Omit the pictures, then reproduce exactly the line bearing "Viewport: 640px width, 480px" and every line after it up to and including the last line of the entries below.
======== Input data ========
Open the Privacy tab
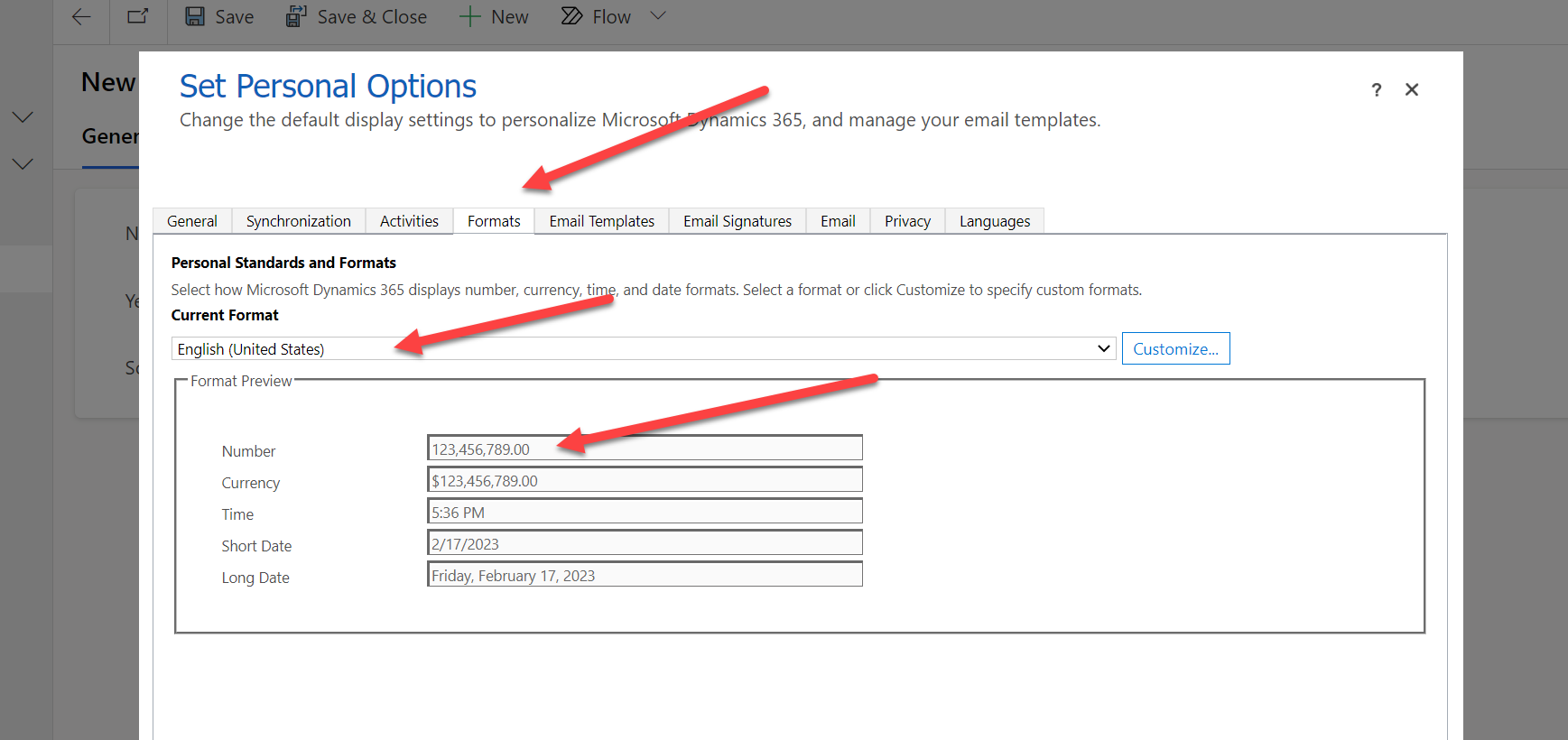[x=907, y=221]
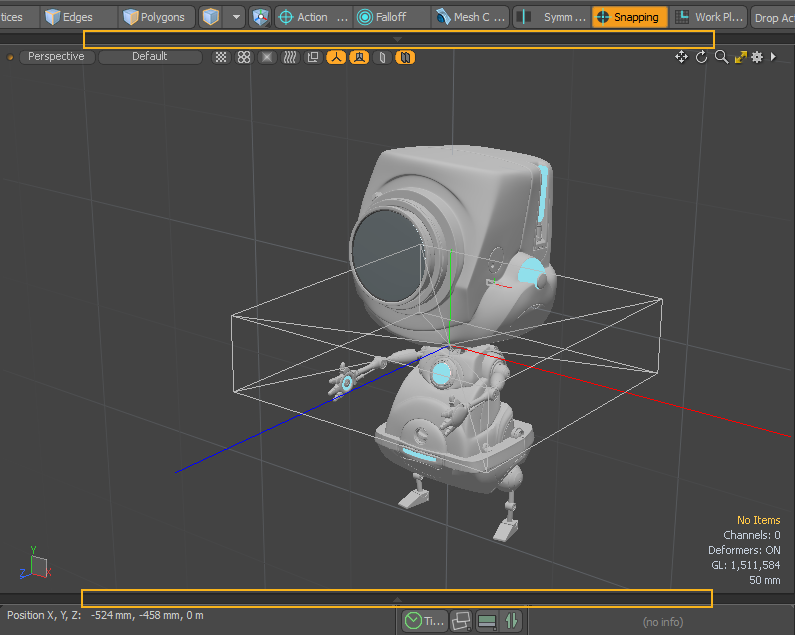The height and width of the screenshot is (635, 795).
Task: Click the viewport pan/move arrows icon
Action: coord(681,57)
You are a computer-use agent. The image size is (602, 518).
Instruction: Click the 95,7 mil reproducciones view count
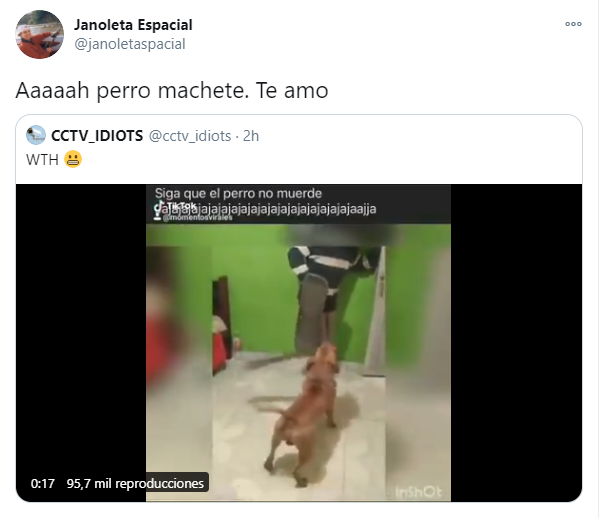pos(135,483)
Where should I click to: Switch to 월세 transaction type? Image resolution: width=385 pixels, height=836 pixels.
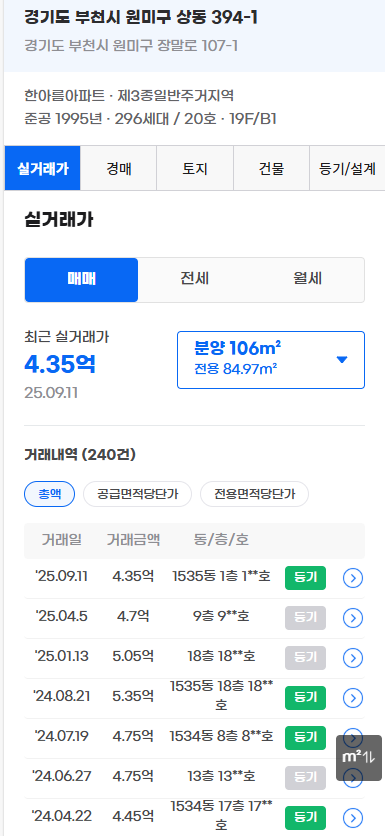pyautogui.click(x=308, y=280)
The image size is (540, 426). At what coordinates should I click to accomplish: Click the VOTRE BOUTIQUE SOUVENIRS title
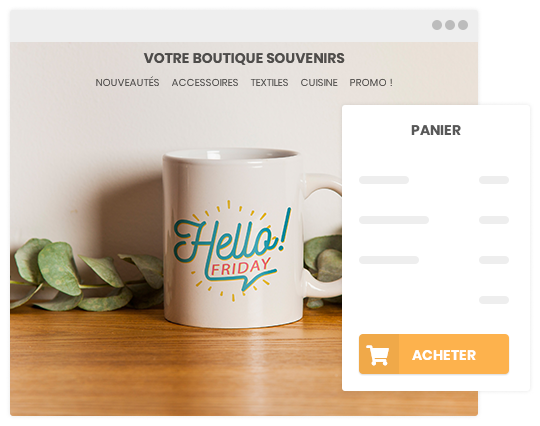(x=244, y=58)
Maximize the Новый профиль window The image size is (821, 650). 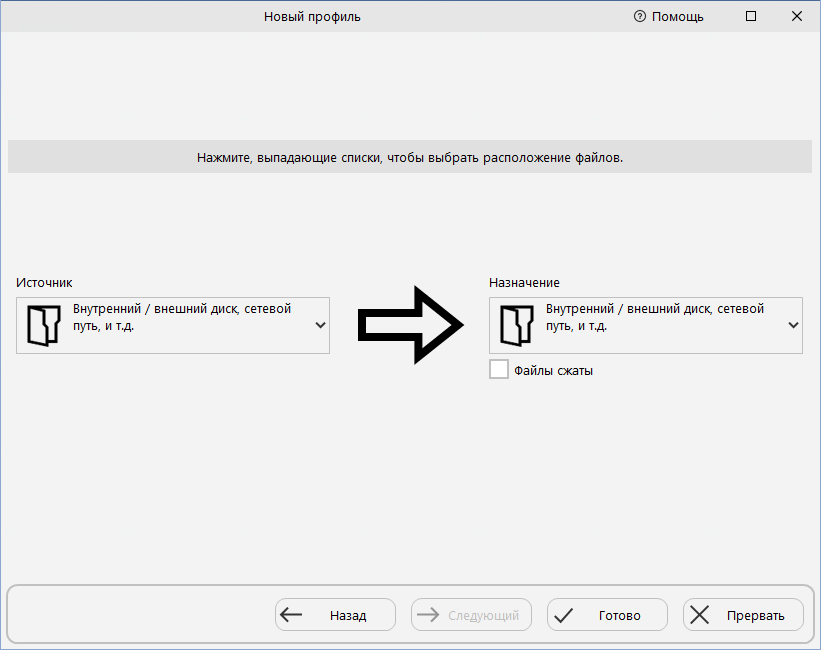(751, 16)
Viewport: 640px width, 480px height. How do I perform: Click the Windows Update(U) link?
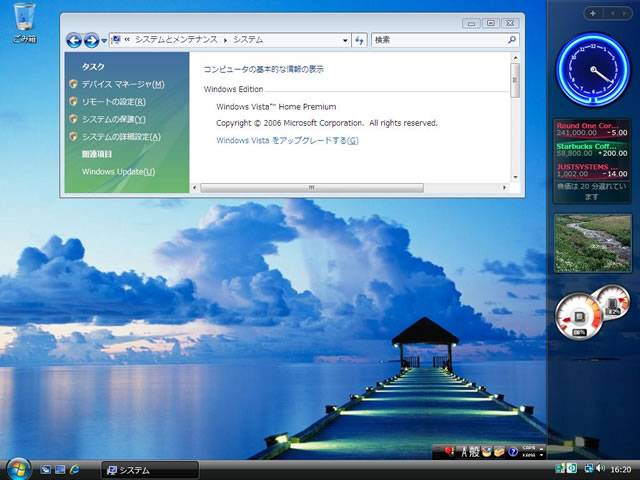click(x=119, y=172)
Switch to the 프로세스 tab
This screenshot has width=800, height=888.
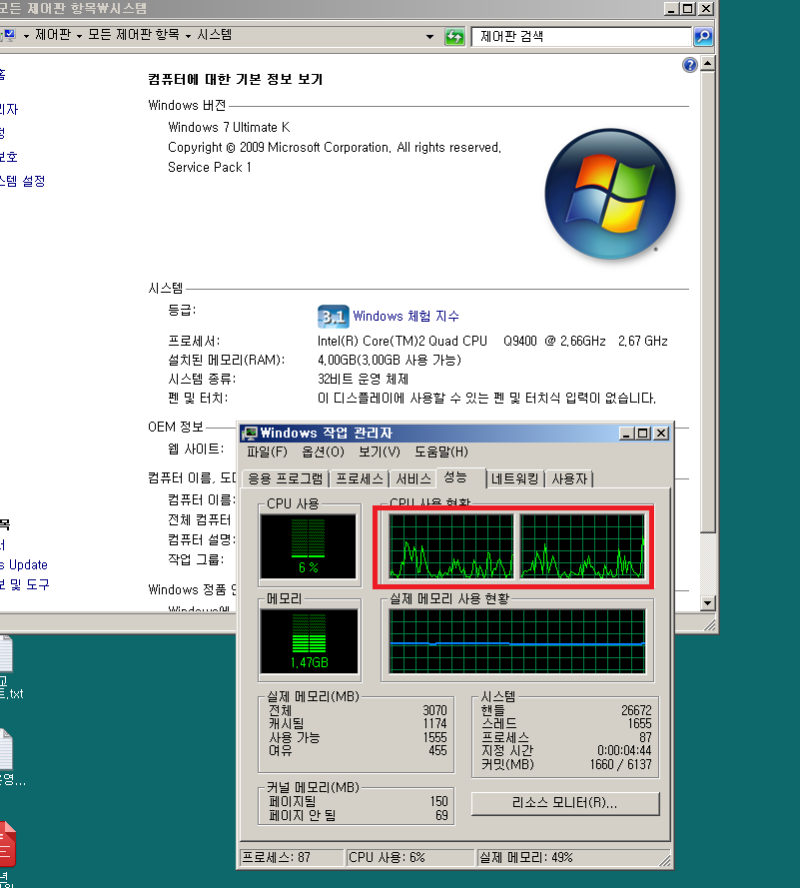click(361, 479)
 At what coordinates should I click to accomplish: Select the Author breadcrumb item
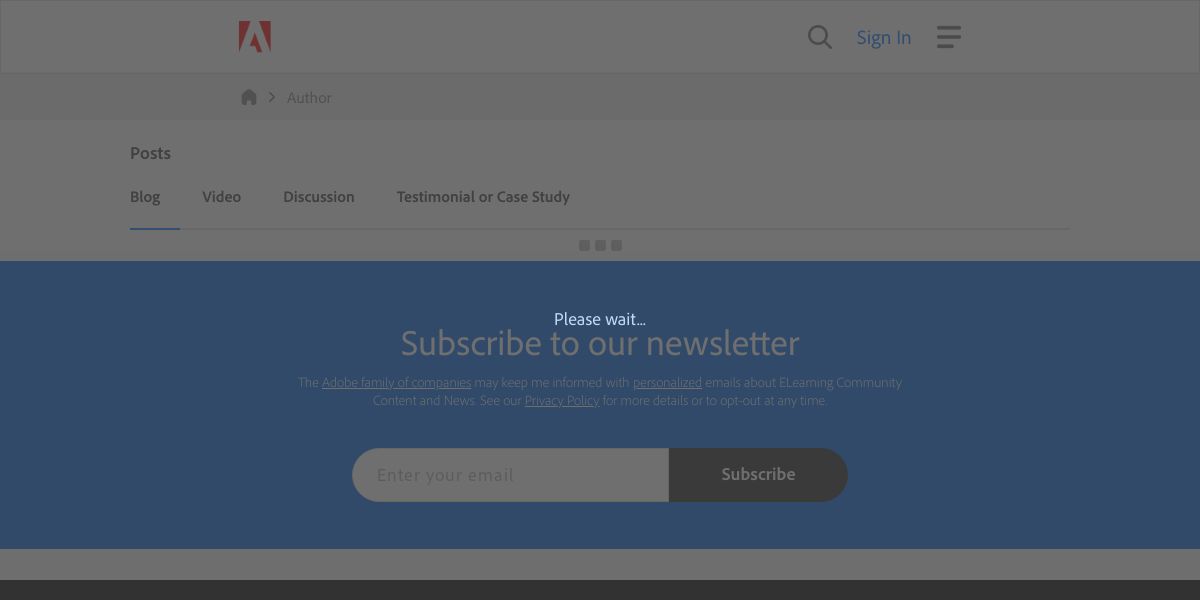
========
Solution for this task »
Viewport: 640px width, 480px height. How do I perform: Click the Windows Update(U) link?
click(x=119, y=172)
Switch to the 프로세스 tab
This screenshot has width=800, height=888.
click(361, 479)
 At what coordinates should I click to accomplish: Select the Author breadcrumb item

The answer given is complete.